- Directed by: Elizabeth Holder; Xan Parker;
- Produced by: Elizabeth Holder; Xan Parker;
- Starring: Louise Jones; Carol Warner Wilke; Kimberley Euston; Umber Ahmad;
- Cinematography: Cynthia Wade
- Edited by: Rachel Kittner
- Music by: Mj Mynarski
- Distributed by: Organic Pictures; Roland Park Pictures;
- Release date: 2003;
- Running time: 88 minutes
- Country: United States
- Language: English

= Risk/Reward =

Risk/Reward is a 2003 documentary film about women on Wall Street. It follows the lives of four Wall Street women: a research analyst, a currency trader, an NYSE floor broker and a rookie investment banker. It was directed by Elizabeth Holder and Xan Parker and produced by Roland Park Pictures.

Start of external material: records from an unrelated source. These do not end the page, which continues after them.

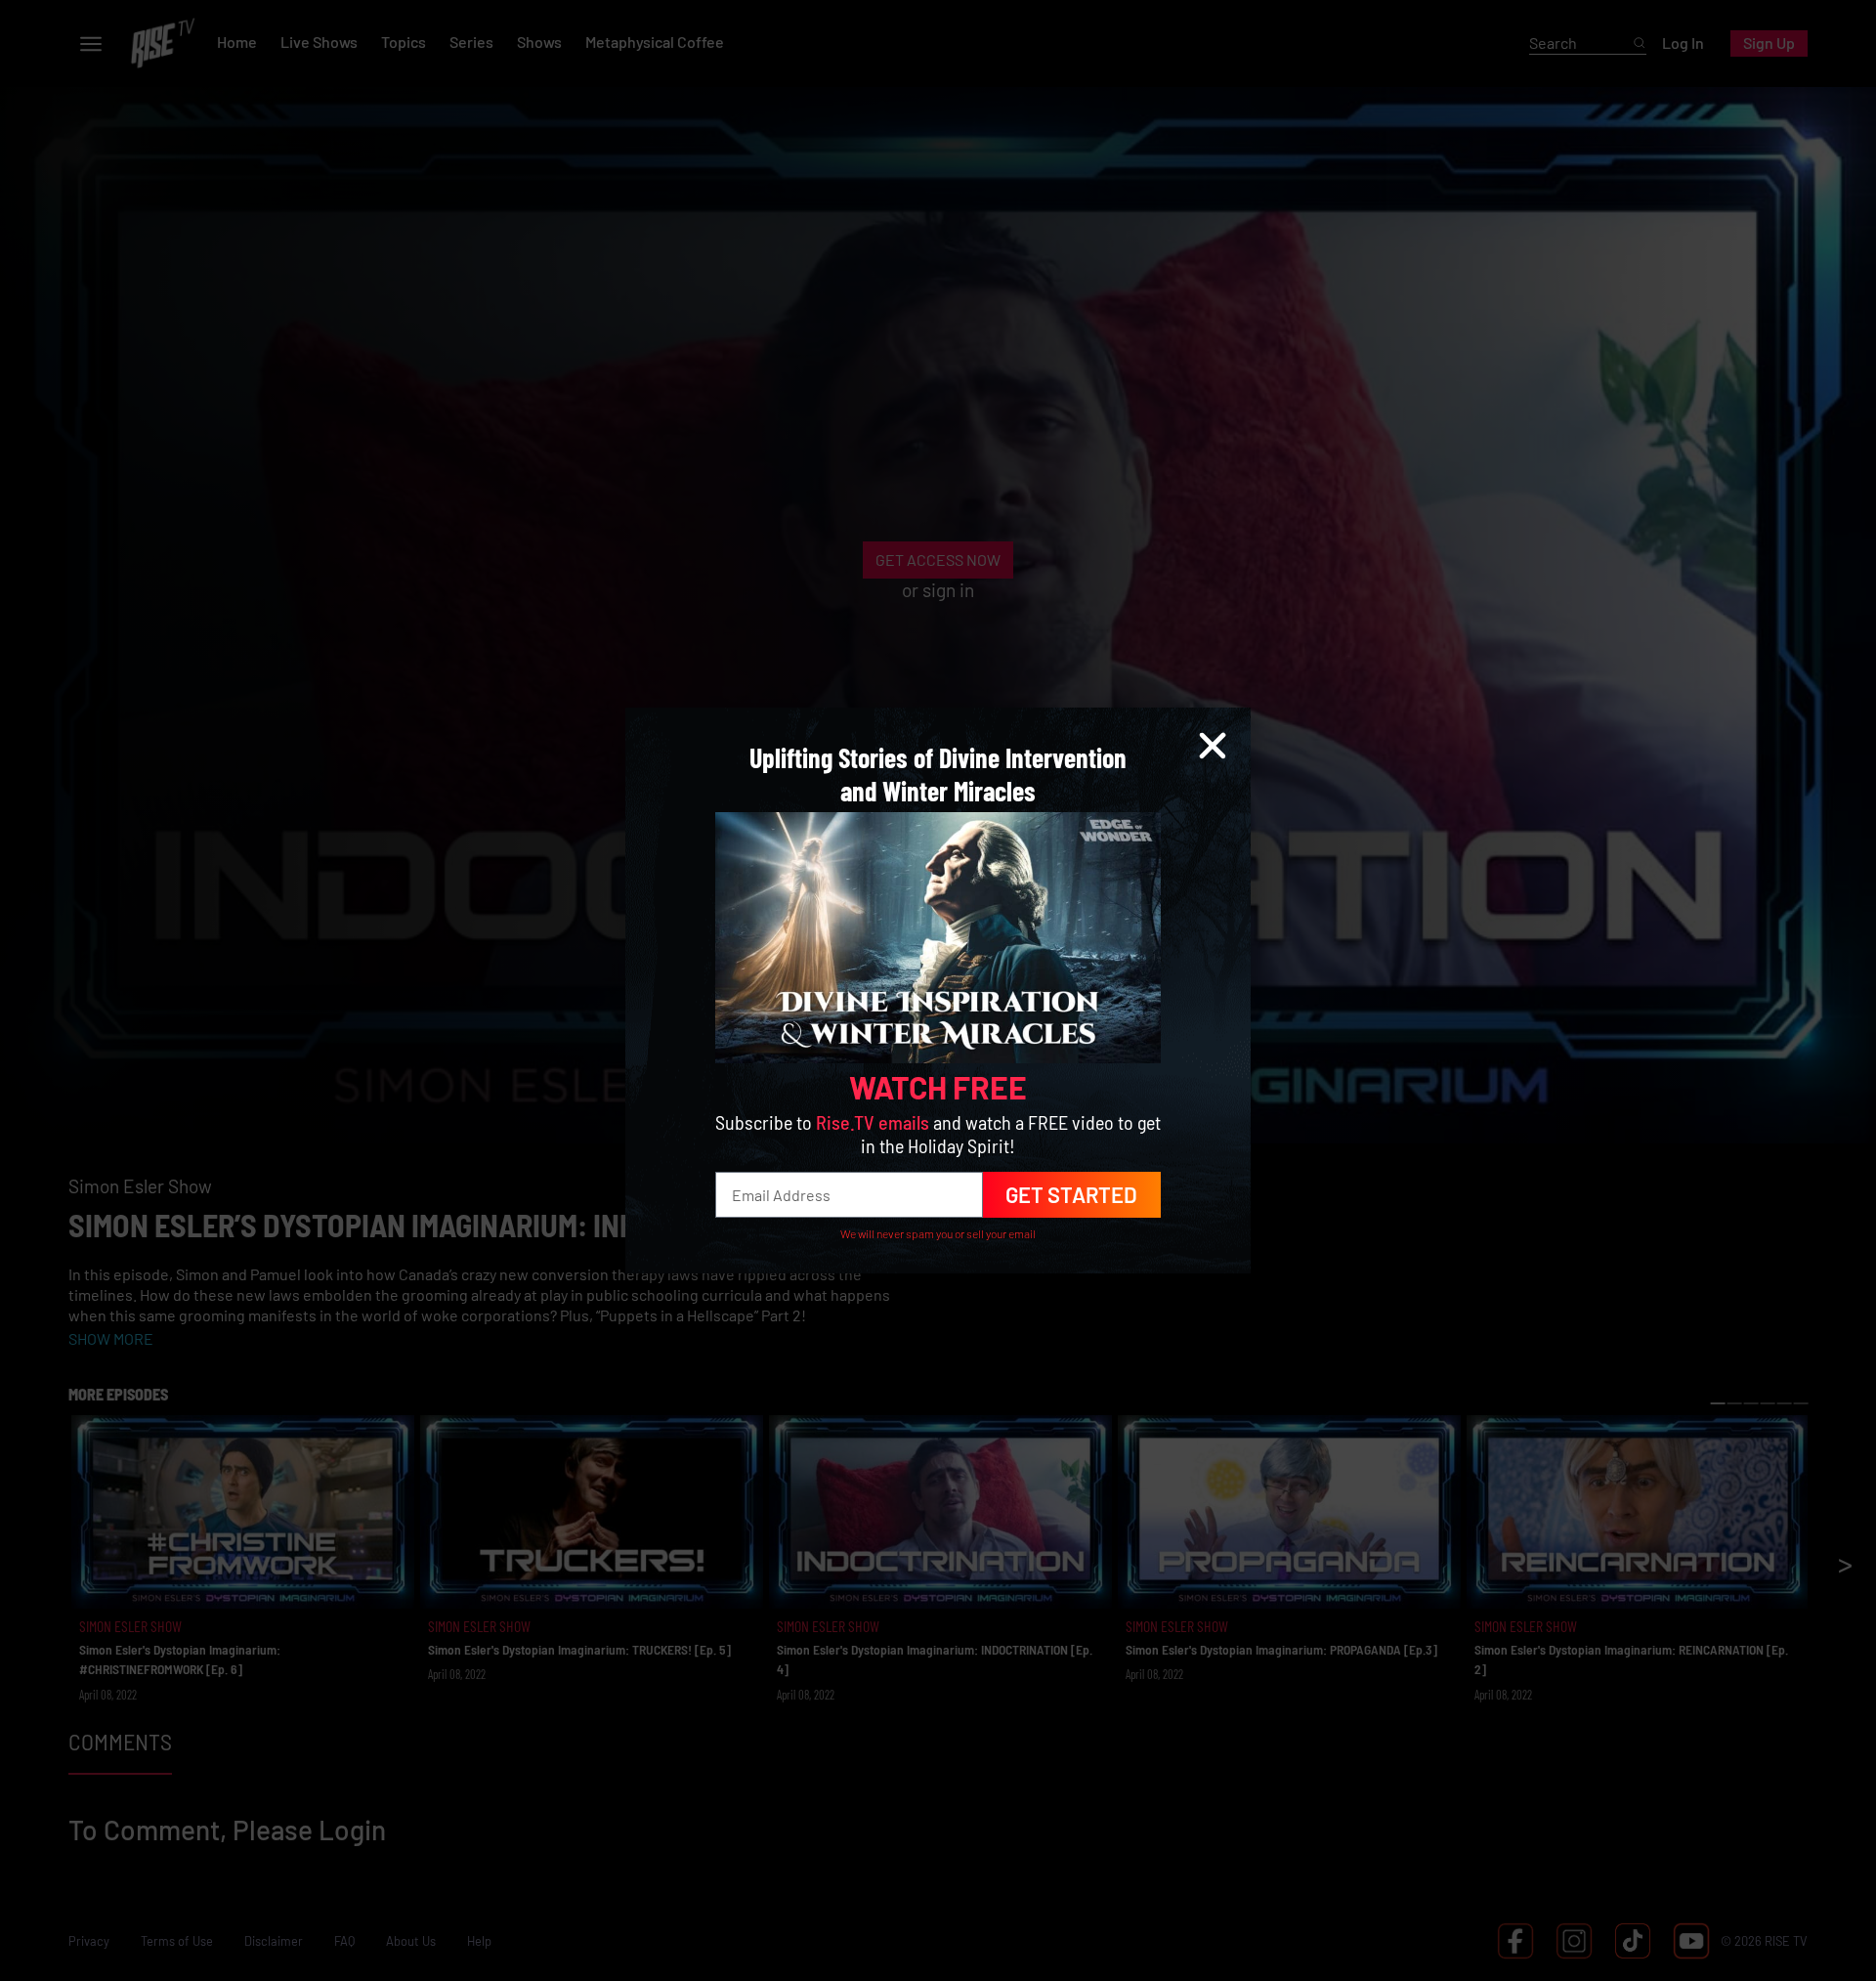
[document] (938, 990)
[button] (1212, 745)
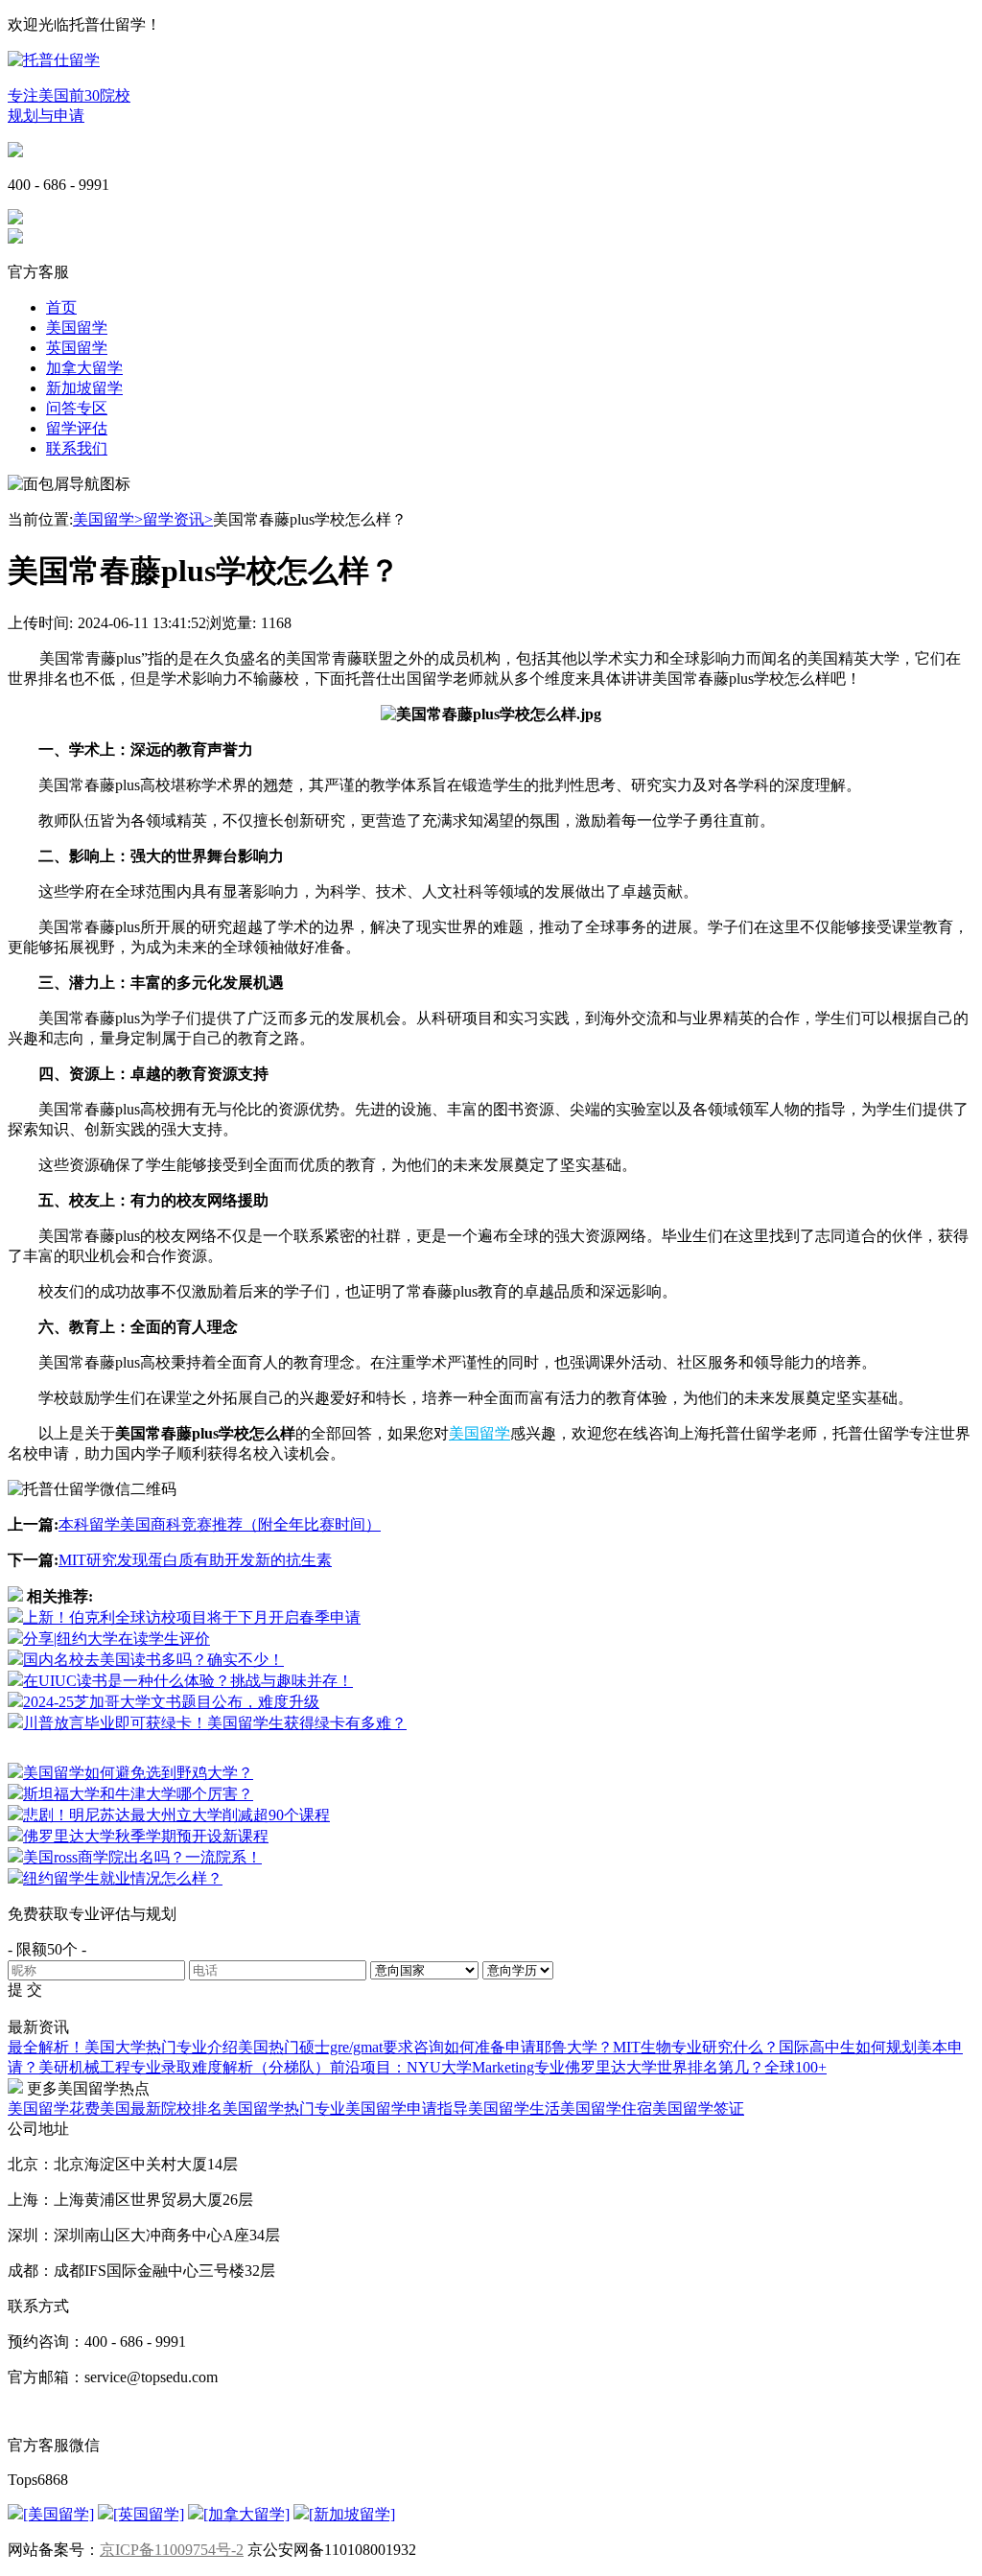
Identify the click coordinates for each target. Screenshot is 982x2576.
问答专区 (76, 408)
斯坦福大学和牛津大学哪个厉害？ (138, 1794)
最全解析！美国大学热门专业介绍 (123, 2047)
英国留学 (76, 348)
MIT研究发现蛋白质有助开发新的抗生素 (195, 1560)
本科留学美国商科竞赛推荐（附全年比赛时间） (219, 1524)
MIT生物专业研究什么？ (696, 2047)
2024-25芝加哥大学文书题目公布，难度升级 (171, 1702)
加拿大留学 (84, 368)
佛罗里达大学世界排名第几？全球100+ (696, 2067)
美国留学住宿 (606, 2108)
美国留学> (108, 519)
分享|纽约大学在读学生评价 (116, 1638)
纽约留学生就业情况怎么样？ (122, 1878)
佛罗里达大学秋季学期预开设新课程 (146, 1836)
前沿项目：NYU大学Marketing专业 (447, 2067)
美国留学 (76, 327)
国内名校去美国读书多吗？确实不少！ (153, 1659)
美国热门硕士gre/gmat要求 (325, 2047)
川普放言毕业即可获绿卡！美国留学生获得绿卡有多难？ (215, 1723)
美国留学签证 (698, 2108)
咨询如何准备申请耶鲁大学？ (513, 2047)
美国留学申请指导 (406, 2108)
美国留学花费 (54, 2108)
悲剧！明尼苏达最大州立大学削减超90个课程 (176, 1815)
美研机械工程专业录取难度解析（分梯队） (184, 2067)
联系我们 (76, 448)
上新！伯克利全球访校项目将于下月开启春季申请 (192, 1617)
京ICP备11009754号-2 (172, 2549)
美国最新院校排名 (161, 2108)
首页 (61, 307)
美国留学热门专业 (283, 2108)
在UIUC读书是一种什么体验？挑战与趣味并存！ (188, 1681)
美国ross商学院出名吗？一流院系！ (142, 1857)
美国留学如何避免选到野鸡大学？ (138, 1773)
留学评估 (76, 428)
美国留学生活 (514, 2108)
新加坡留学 (84, 388)
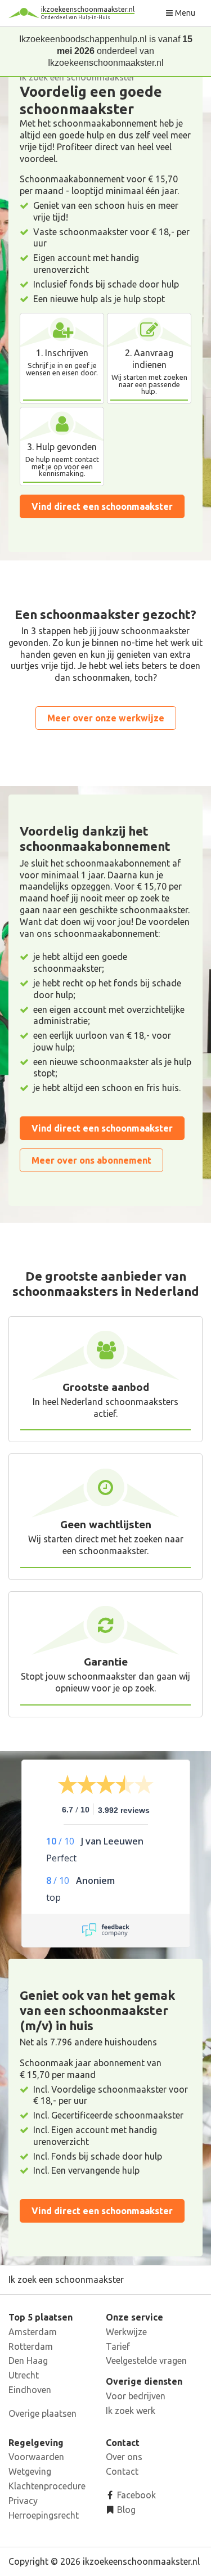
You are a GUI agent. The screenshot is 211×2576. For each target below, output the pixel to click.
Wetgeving (29, 2471)
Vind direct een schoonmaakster (102, 506)
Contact (122, 2471)
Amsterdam (32, 2332)
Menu (184, 12)
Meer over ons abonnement (91, 1160)
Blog (125, 2510)
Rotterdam (30, 2346)
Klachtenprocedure (47, 2486)
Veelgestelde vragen (146, 2360)
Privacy (23, 2501)
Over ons (124, 2457)
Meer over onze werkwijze (105, 718)
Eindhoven (29, 2390)
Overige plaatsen (42, 2413)
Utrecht (23, 2375)
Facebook (135, 2495)
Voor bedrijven (135, 2396)
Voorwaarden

The documentary features Louise Jones, Carol Warner Wilke, Kimberley Euston, and Umber Ahmad, and includes appearances by Roslyn Dickerson, Muriel Siebert, Ann Kaplan, Janet Tiebout Hanson, Sheila Wellington and Maria Bartiromo. Risk/Reward was released theatrically in New York City and Chicago and was televised on Oxygen Media.

==Accolades==
The film was an official selection of:
Tribeca Film Festival, Hot Docs International Documentary Film Festival, Full Frame Documentary Film Festival, Maryland Film Festival, Starz Denver Film Festival, Philadelphia Film Festival, Rhode Island Film Festival, Central Standard Film Festival, Rocky Mountain Women's Film Festival, Northampton Film Festival.